Jennifer Wang and Priya Fielding-Singh, Stanford doctoral candidates published in May 14 on the Journal of Adolescent Health that is important for parents to understand the impact of having healthy food rules around the home and just how those rules can promote healthy eating.

The pair of researchers found that rules centered around health are most effective because they emphasize the importance of considering the healthiness of specific foods, thus helping teens taking more informed decisions when picking out their meals.

Notably, they recommended that parents should provide breaks where the whole family engages in junk food on a couple of special occasions. Other habits like banning the use of cellphones around the dinner table had no profound effect on how the teenagers made informed food choices.

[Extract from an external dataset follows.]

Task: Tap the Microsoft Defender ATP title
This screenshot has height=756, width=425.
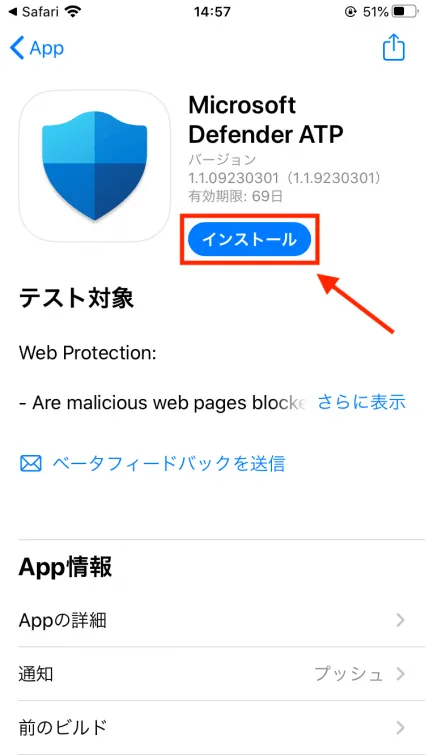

In the study, the researchers surveyed a total of 1,246 adolescents in the diverse San Francisco Bay Area high school. Students were quizzed about a number of pertinent issues like their dietary beliefs and behaviors, including how they perceived their parental attitudes and how home practices influence their food choices.

Fielding-Singh noted that most adults are not cognizant of the fact that teenagers are fully aware of the healthiness of what they are consuming

Despite the relative success of the study, Wang and Fielding-Singh pressed on as they sought to find out how teens behave when they believe that their parents are not around to monitor what they do. Intentionally, they wanted to find out how teens land upon their food choices when they are going solo.

This led the two researchers to formulate a controlled experiment. In the experiment, the high schoolers were told that their participation in the study automatically qualified them to a raffle where they could win snacks of their choice for collection at their school offices the next week. Prior to the announcement, both students and teachers were unaware of any snack raffles on offer.

The researchers then implemented numerous conditions to try to manipulate whether teenagers believed their parents would approve of their snack choices. More specifically, in one of the settings, students were told that they required parental consent before they could collect their snacks. Elsewhere, students were told that they could have their pick of the snacks without needing to seek parental consent.


Students were presented with 10 snacks, 5 of which were healthy snacks and 5 which weren’t. The snacks included apple slices, oreo cookies, gummy worms, yogurt, Cheetos and hummus with pretzels. From the selection available, students were then asked to pick out which snacks they wanted to go with.

Their study showed that teenagers who had at least one food rule at home were more likely to feel good when they made health-oriented choices and feel bead when they made unhealthy choices

Consequently, Wang made the conclusion that by implementing some food rules, parents at home were helping shape teens behavior, even when they were not in the vicinity. The study provided extra data on Fielding-Singh and Wang’s earlier research that established that socioeconomic differences in the manner adolescents and mothers discuss food. Following the discrepancies, they wanted to establish whether parents had any influences on their adolescent teenagers’ food choices.

Just like in the previous research, the researchers established that some factors also affected the how efficient parents could communicate with their kids about making health-conscious eating decisions. Gender, age and parental education as factors led to the realization that females, those in higher grades and parents with higher levels of education were likely to influence the adherence to home rules about eating healthy.